Task requirements.
From the data below, return the exact lines starting at the line containing "Select the Sodium row label" and ending at the line containing "Screen dimensions: 1568x609", both included, and nothing else.
######
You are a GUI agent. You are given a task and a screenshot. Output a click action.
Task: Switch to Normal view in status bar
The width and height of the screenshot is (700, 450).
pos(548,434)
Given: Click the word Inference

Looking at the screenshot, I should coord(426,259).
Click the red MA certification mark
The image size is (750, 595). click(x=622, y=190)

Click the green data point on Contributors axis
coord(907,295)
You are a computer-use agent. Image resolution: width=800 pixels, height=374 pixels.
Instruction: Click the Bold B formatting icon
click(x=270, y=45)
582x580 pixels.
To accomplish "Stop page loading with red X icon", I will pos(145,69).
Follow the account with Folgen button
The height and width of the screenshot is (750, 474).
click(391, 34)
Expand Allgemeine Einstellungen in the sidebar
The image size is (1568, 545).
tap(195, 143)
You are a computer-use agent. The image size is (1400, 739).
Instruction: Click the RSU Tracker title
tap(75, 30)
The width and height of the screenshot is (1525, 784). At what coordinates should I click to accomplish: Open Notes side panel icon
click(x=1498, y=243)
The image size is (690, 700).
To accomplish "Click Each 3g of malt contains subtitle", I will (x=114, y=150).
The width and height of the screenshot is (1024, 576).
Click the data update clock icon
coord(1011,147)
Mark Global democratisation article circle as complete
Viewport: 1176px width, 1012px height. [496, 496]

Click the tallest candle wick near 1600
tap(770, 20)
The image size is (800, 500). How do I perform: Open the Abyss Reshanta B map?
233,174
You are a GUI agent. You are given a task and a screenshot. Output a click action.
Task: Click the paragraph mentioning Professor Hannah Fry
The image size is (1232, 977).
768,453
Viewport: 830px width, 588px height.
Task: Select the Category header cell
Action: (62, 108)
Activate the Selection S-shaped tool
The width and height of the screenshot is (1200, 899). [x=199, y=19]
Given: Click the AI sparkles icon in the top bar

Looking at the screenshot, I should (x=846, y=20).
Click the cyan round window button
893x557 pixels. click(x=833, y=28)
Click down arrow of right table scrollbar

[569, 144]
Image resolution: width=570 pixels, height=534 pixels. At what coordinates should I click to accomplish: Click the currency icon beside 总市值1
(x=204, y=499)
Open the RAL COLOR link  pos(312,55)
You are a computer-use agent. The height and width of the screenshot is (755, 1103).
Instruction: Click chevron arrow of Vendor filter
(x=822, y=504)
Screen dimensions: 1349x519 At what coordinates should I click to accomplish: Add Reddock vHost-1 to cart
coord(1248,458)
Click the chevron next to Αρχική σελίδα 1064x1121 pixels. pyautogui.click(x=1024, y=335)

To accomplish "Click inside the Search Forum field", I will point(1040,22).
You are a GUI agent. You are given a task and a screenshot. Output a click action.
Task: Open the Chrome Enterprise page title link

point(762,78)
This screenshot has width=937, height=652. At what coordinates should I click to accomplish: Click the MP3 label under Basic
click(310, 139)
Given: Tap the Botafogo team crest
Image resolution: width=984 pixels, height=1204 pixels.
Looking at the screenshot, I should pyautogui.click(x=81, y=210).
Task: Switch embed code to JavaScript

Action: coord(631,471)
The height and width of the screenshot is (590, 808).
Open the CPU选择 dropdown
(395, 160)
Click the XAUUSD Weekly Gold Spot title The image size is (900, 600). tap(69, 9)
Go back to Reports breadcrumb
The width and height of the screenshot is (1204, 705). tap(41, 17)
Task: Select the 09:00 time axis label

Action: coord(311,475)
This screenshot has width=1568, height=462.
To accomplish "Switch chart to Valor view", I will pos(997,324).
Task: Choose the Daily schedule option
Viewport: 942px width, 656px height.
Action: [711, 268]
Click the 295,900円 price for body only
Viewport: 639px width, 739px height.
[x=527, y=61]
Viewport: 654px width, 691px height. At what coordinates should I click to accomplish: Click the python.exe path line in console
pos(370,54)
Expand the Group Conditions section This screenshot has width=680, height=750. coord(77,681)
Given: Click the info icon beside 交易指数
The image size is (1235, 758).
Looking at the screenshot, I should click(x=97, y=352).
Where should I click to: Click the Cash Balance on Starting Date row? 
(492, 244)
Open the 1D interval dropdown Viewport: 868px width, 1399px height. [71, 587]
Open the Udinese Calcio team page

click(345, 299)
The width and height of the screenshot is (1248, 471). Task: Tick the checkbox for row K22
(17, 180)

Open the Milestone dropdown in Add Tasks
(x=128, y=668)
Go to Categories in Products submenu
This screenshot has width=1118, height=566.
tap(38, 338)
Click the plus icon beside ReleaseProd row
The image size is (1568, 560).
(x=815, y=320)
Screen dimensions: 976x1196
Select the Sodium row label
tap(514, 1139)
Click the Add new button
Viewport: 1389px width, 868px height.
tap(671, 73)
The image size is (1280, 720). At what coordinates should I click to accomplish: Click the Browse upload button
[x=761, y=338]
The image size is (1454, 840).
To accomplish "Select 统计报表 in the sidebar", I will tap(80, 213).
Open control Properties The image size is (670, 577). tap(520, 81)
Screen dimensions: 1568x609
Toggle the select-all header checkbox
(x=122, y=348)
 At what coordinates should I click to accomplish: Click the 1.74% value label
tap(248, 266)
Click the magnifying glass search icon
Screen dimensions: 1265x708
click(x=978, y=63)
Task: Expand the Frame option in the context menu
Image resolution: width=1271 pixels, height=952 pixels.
######
Result for this task.
Select the Sodium row label
tap(514, 1139)
Click the Add new button
Viewport: 1389px width, 868px height.
tap(671, 73)
The image size is (1280, 720). At what coordinates should I click to accomplish: Click the Browse upload button
[x=761, y=338]
The image size is (1454, 840).
To accomplish "Select 统计报表 in the sidebar", I will tap(80, 213).
Open control Properties The image size is (670, 577). tap(520, 81)
Screen dimensions: 1568x609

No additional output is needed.